The article goes on to state that; "in his fight to introduce basic sanitation to millions of Indians Mr. Pathak’s weapon of choice is the humble latrine – 700,000 of them – which his organization, Sulabh International, has built in 600 towns across the country. By Mr. Pathak’s calculation as many as 10 million Indians a day visit a Sulabh toilet." Says the Canadian newspaper; "Mr. Pathak’s crusade is for the modest outhouse, its magic concealed underground. Under each Sulabh latrine, a basic pipe allows waste to flow 10 to 13 feet to brick – encased pit big enough to absorb two years worth of excreta. The most important part of the technology is the pipe’s design, which requires only about 2 quarts of water to flush waste, a fraction of what a modern domestic toilets uses." One M. P. Mathur of the New Delhi – based National Institute of Urban Affairs was quoted calling it; "A true success story in the field of low – cost sanitation" Some success stories!

If after twenty years Mr.
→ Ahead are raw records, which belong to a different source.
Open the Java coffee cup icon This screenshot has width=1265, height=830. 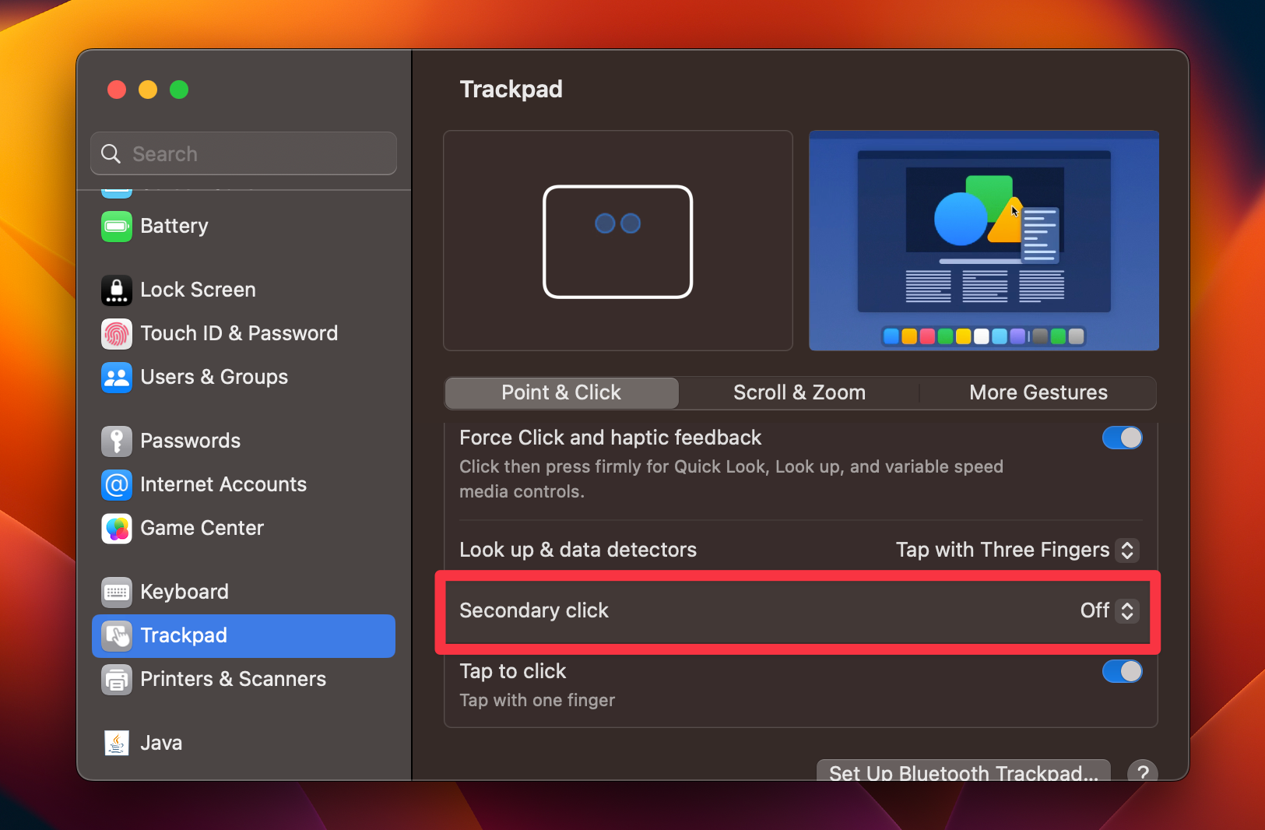tap(117, 743)
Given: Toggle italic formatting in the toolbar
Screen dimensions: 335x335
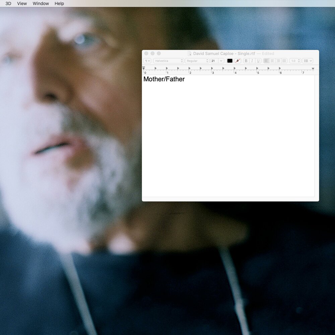Looking at the screenshot, I should [252, 61].
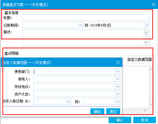Close the 新建盘点方案 window
This screenshot has height=124, width=158.
point(154,4)
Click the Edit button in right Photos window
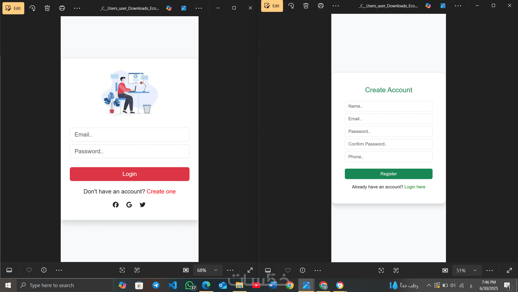The width and height of the screenshot is (518, 292). pyautogui.click(x=272, y=6)
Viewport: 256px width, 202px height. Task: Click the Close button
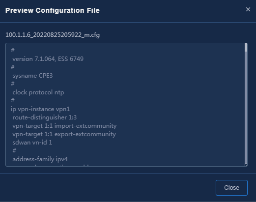point(231,188)
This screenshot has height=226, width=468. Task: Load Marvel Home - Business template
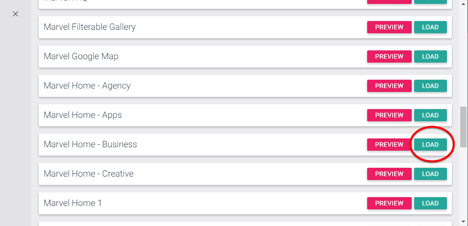pyautogui.click(x=430, y=145)
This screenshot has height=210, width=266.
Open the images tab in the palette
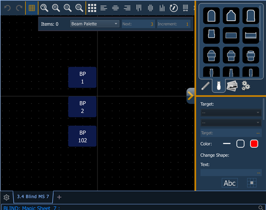pos(232,86)
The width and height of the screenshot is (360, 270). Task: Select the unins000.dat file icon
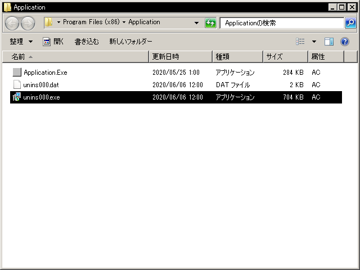[16, 85]
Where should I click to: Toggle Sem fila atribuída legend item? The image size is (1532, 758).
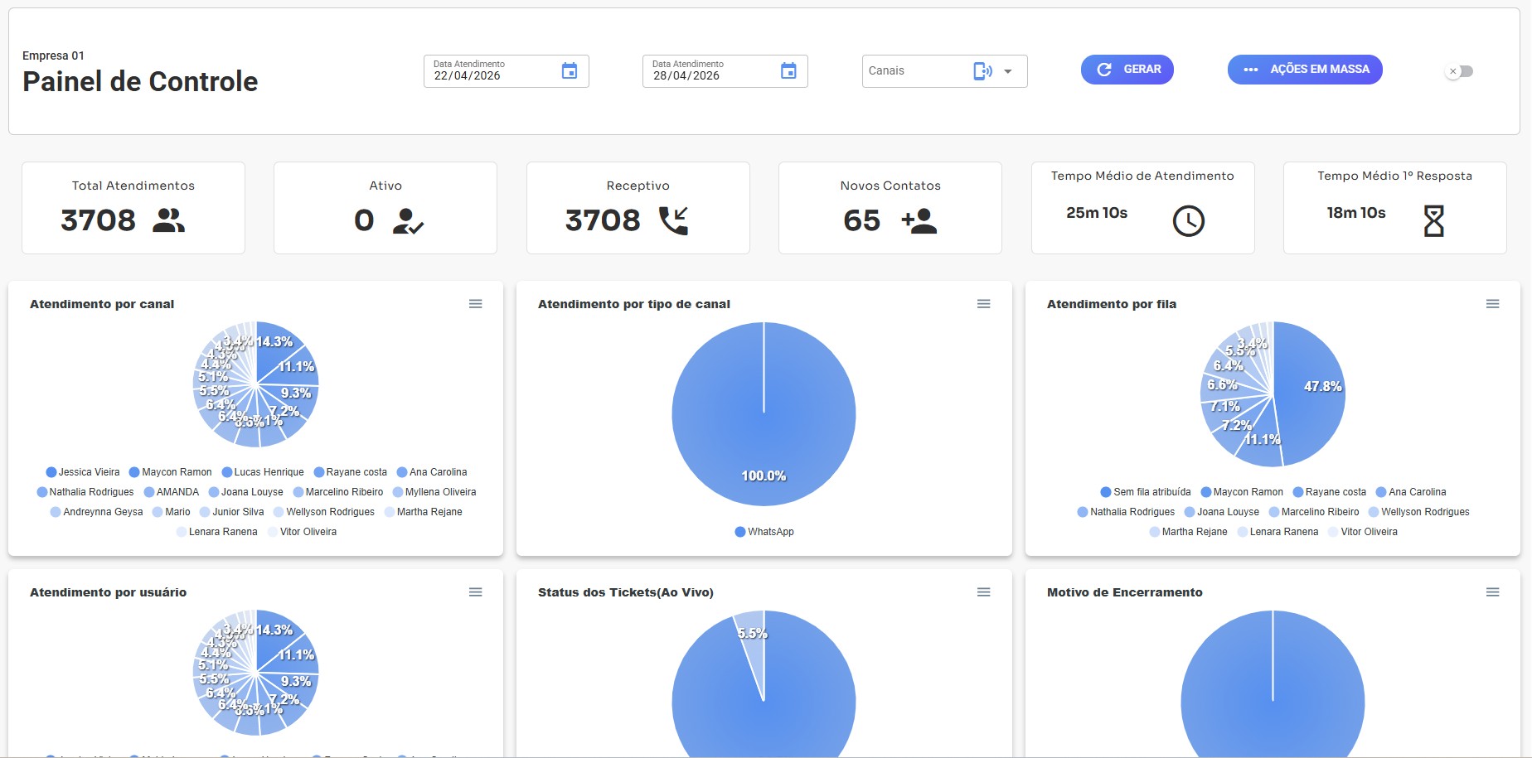coord(1146,492)
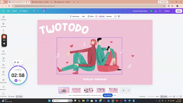The height and width of the screenshot is (103, 183).
Task: Open the Projects folder icon
Action: (x=3, y=66)
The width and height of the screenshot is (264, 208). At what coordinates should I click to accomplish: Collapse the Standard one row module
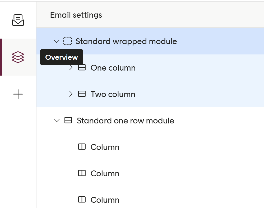(x=56, y=120)
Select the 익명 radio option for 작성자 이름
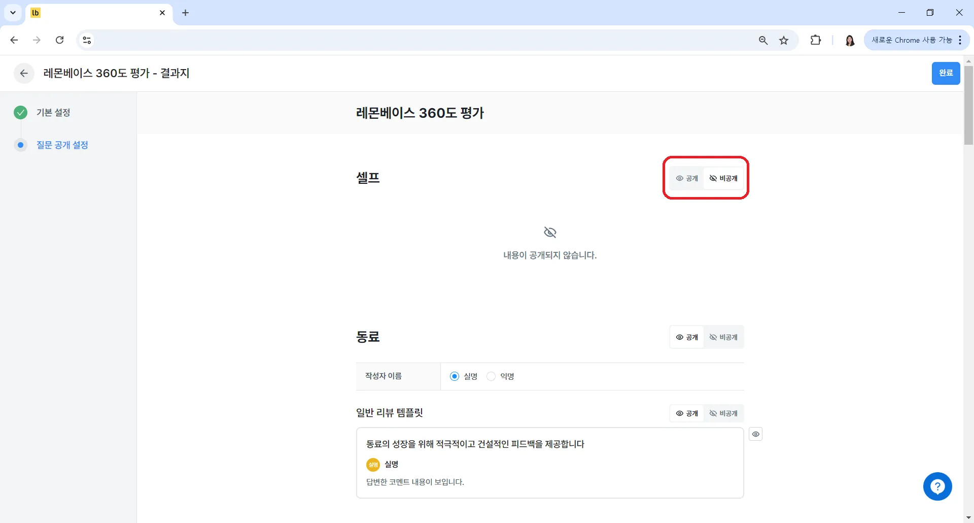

Pathak, a dedicated individual indeed, has been able to cater to only 10 million Indians a day, how long will it take to service the remaining 40 million who are without latrines today- and the number increases by the day? Obviously an international effort at a massive scale is required. It is therefore, suggested that the Brahmin – dominated leadership in Delhi come down from the ivory tower (and the mountains of Kargil where the Indian Army is using Sikhs, Nagas and Gurkhas as cannon – fodder) and appeal to the developed world for help to get them out of this mass excreta into which they are leading themselves.

We Sikhs want no part of this Indian Castocracy where after fifty years of independence 640 million Indians have to roam around the neighborhood (urban and rural) every morning seeking solace behind a culvert, a wall or a bush! We want Khalistan west of the Jumna River.